Michael Loos Jr. of Sag Harbor, who had been a goat farmer prior to working in construction on the East End, died on March 1 of respiratory complications from acute myeloid leukemia at Stony Brook University Hospital. He was 54 and had been ill for several years.
Mr. Loos, who grew up in Oakdale, Southampton, Noyac, East Hampton, and, ultimately, Sag Harbor, where he graduated from Pierson High School before attending Stony Brook University and Boston University, lived an eclectic life, his family said. He had been a landscaper on Long Island, a chef in Boston, and a bagel maker in Santa Cruz, Calif. It was in Burnsville, N.C., that he raised goats, and, while living in Eastpoint, Fla., he created unique driveway pavers. When he returned to Sag Harbor, he joined his brothers’ construction company.
He married the former Serena Creamer, and the couple brought up a son. The marriage ended in divorce.
Mr. Loos was diagnosed with acute myeloid leukemia in July 2017 and had been expected to live just 10 days, according to his family. He received a bone marrow transplant using stem cells donated by his sister, Amanda Loos Logan of Chicago, who survives him, and after a year of treatment was pronounced cancer free. His immune system, however, was severely compromised, and he spent much of the past few years hospitalized. In accordance with his wishes, a biopsy of his lung was done after his death.
Born in Brooklyn on June 5, 1965, to Michael Loos and the former Eileen Annie Schrottke, he loved animals, nature, music, books, coffee, and video games, and his family considered him an epic storyteller.

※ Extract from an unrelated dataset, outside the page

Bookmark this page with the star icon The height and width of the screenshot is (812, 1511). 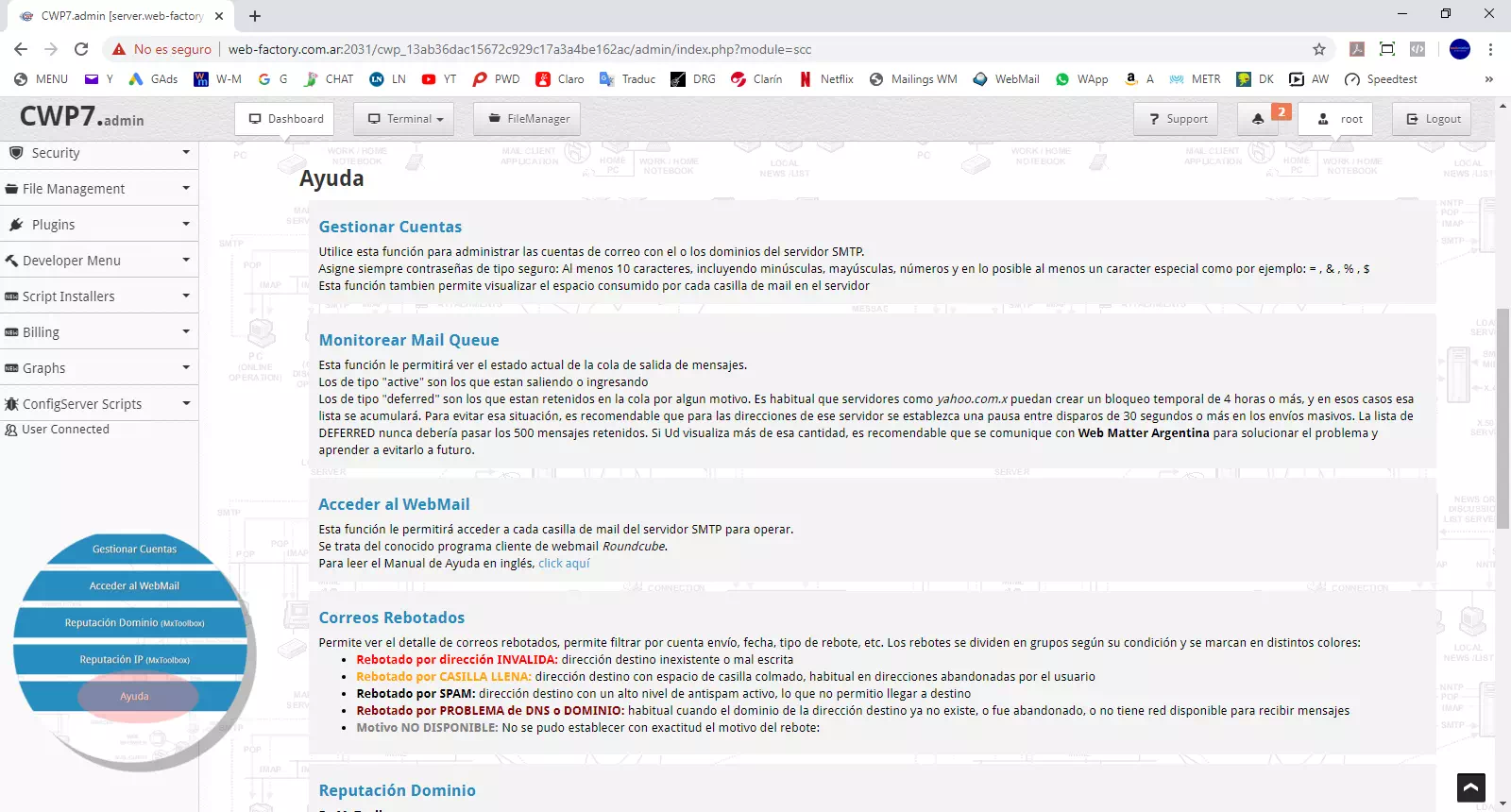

In addition to his sister, he is survived by a son, Samuel Loos of Eastpoint, a stepdaughter, Samantha Creamer of Apalachicola, Fla., and two brothers, Daniel Loos of East Hampton and Timothy Loos of Mastic. His mother, Eileen Annie Ball, a stepfather, Tom Ball, both of Eastpoint, a stepbrother, Jon Ball of Long Island, two stepsisters, Bonny Ball of Carrabelle, Fla., and Connie Ball of Southold, and three grandchildren also survive, as do several nieces, nephews, aunts, uncles, and cousins.
A memorial service was held on March 7 at South Bay Bible Church in East Moriches.